We understand the immense pressure that negotiators were under to prevent another government shutdown. We similarly need to keep our government operating. Nevertheless, our organizations are alarmed at the inclusion of $1.375 billion for a physical barrier (a total of 55 miles), an 11% increase in funding for 45,274 Immigration and Customs Enforcement (ICE) detention beds, and more enforcement agents. AAPI communities have made clear that any bill including any of these measures is unacceptable. A full list of measures that AAPI communities will not stand for can be found in this letter to congressional leaders.

Both the border wall and the presence of ICE are sources of terror for all immigrant communities. The wall is a symbol of hate for any immigrant living within and outside of the United States, and it directs billions of taxpayer dollars to separating families. Furthermore, the bill does not place a limit on the number of ICE detention beds nor does it restrict the authority of the Department of Homeland Security from transferring or reprogramming funding internally, which enables ICE to continue expanding immigrant incarceration and deportation at will.

Second, President Trump intends to declare a “national emergency” at the border in order to justify the need for his border wall. Make no mistake, there is no national emergency happening at the border. Rather, there is a humanitarian crisis happening at the border, and it is a crisis that President Trump and his Administration caused in its entirety. The president’s intention to declare a “national emergency” is a unilateral rebuke of our democratic process driven by an irrational desire to fund an anti-immigrant unnecessary, and unpopular border wall after Congress would not approve the $5.7 billion the president initially demanded. Two-thirds of Americans do not support a national emergency.
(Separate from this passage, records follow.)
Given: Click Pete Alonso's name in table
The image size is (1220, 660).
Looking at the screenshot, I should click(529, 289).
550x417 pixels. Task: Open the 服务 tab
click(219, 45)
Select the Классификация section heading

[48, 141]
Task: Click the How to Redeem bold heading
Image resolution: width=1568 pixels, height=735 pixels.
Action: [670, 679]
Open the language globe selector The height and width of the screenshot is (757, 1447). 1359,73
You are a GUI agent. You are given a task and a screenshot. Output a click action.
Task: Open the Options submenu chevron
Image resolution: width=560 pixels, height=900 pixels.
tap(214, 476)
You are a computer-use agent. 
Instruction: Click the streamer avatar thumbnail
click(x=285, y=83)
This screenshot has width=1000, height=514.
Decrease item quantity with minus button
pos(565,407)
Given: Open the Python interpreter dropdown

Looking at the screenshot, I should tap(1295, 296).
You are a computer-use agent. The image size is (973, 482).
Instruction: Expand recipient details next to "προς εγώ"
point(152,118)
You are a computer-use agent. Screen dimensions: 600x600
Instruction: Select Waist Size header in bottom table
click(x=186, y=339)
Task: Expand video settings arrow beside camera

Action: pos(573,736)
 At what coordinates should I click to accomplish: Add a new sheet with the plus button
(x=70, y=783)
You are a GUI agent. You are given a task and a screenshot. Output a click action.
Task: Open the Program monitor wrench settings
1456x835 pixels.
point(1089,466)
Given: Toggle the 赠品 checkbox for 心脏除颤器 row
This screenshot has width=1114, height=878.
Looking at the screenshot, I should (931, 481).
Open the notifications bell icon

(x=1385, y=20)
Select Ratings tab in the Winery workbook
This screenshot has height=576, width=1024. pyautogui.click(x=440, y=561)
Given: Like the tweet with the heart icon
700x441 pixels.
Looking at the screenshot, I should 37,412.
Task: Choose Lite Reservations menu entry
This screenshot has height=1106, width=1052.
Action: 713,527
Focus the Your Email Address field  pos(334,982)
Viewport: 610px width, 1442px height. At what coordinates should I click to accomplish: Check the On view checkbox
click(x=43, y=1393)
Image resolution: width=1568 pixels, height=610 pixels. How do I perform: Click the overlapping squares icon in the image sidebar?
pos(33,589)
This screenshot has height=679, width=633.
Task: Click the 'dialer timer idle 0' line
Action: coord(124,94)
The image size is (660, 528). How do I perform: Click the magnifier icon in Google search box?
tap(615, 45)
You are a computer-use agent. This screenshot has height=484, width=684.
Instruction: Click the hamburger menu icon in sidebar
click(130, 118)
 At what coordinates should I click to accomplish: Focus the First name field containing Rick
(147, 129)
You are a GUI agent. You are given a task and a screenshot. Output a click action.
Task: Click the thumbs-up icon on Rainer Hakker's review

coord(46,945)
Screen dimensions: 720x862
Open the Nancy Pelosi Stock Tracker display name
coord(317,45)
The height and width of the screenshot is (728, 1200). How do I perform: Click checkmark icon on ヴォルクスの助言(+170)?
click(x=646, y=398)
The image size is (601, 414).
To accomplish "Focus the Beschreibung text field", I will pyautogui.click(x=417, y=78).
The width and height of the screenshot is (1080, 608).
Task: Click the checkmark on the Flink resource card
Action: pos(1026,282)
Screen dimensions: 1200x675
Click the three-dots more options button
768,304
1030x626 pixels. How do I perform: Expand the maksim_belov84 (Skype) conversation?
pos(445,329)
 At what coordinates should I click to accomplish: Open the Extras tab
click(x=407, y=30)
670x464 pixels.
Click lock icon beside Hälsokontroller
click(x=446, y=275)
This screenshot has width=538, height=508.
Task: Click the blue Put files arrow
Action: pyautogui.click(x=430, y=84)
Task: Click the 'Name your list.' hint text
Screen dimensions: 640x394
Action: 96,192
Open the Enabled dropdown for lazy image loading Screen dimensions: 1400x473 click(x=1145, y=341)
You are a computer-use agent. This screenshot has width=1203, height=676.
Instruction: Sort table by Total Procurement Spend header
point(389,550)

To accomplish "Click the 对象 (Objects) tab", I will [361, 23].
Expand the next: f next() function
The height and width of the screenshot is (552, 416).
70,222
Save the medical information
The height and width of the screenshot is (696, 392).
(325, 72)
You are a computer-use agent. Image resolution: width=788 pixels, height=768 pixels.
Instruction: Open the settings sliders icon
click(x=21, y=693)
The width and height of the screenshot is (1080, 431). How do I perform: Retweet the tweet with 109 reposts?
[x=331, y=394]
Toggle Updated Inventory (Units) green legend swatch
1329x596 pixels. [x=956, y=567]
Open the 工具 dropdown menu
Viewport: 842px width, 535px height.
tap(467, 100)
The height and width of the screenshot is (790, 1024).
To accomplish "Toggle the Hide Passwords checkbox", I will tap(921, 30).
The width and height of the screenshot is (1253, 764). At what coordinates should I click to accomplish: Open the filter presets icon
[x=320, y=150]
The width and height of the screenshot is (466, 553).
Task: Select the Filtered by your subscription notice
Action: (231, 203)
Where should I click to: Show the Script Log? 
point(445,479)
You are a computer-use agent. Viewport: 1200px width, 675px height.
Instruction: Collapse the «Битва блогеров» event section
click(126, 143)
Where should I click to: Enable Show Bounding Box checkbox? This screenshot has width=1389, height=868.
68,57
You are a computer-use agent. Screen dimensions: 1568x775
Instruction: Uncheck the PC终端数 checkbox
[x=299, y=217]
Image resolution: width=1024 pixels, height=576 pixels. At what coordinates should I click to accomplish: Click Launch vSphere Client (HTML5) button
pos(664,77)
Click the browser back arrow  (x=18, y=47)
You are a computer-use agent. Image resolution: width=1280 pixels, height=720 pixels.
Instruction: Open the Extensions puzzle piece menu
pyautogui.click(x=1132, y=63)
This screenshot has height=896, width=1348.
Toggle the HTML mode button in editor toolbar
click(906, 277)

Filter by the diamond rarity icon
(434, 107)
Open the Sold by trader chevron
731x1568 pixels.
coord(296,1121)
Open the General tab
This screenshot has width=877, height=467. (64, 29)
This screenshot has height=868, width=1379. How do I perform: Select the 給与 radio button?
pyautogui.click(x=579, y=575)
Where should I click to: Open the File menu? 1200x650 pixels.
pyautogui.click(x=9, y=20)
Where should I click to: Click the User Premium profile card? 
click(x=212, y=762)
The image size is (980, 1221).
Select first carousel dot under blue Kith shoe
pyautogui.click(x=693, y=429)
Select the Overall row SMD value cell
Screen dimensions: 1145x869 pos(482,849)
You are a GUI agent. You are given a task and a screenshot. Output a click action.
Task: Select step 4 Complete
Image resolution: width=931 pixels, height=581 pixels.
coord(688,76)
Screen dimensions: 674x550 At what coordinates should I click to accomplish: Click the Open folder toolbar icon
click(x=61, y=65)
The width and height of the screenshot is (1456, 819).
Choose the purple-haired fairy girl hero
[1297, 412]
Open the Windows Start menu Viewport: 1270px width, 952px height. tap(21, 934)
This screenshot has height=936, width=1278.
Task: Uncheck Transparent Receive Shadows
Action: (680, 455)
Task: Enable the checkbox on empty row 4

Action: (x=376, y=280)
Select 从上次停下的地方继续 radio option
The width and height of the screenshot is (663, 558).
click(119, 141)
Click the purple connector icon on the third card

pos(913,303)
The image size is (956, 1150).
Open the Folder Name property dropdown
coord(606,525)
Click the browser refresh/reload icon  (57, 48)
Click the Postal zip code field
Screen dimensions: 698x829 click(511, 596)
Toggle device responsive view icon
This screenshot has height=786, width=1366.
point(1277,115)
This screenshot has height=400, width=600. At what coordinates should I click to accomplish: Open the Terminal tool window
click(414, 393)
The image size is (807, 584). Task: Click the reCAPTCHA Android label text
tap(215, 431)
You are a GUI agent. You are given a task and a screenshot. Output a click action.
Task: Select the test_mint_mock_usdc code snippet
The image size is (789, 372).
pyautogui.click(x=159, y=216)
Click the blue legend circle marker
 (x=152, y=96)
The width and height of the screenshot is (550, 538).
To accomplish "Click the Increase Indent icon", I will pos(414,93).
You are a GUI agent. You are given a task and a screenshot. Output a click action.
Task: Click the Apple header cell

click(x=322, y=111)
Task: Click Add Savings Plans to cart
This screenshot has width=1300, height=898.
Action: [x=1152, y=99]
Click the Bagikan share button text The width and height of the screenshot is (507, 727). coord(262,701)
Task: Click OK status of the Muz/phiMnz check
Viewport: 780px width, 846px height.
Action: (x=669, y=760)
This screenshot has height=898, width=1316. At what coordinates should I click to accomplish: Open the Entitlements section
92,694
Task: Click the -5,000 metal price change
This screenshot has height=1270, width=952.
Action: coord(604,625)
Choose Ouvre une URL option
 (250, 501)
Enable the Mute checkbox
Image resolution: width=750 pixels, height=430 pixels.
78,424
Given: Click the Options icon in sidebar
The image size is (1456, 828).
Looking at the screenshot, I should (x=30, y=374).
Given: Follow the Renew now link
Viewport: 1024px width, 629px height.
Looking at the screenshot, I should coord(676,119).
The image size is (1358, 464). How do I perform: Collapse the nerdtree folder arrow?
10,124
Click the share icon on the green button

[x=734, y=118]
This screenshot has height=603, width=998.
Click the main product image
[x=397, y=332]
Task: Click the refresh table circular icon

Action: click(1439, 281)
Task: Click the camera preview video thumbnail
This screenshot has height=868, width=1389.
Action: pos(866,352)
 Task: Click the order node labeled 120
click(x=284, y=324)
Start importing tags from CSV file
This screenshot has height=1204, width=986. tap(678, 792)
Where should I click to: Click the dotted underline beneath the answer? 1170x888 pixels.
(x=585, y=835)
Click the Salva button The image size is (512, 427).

Suman Raghunathan, executive director of South Asian Americans Leading Together (SAALT), said:

“In just the last 10 days we’ve been hearing firsthand about the cruel treatment towards nine South Asian men currently on hunger strike in a detention facility in El Paso. Despite their asylum requests, they’ve been subject to violent force-feeding, solitary confinement, and constant threats of deportation.  What’s particularly devastating is that we’ve seen similar treatment occur previously in this same facility and we have received accounts of abuse of detainees in several facilities across the country. This bill does nothing to address the systemic issues with our detention system, and only serves to perpetuate abusive situations like the ones we are witnessing now.”

Jonathan Paik, director of the Korean Resource Center, a NAKASEC affiliate, stated: “This is a reckless move and endangers the future of our country. Our democracy is in incredible danger- this is the true national emergency. We call on all our fellow Americans to resist these abuses of power and reclaim our democracy!”

Quyen Dinh, executive director of SEARAC, expressed:

“The Southeast Asian American refugee community has been devastated by the expansion of our detention and deportation system, and our families continue to be torn apart at unprecedented rates. Our organizations understand that this is a difficult position for our policymakers to be in, and none of them should be forced to make this choice. But our communities elected our policymakers to represent our interests, and Asian Americans have declared in no uncertain terms that we oppose the passage of this bill and the president’s unconstitutional and falsely justified national emergency. We remain vigilant and committed to working with our Congressional partners to protect the rights of our refugees and immigrants.”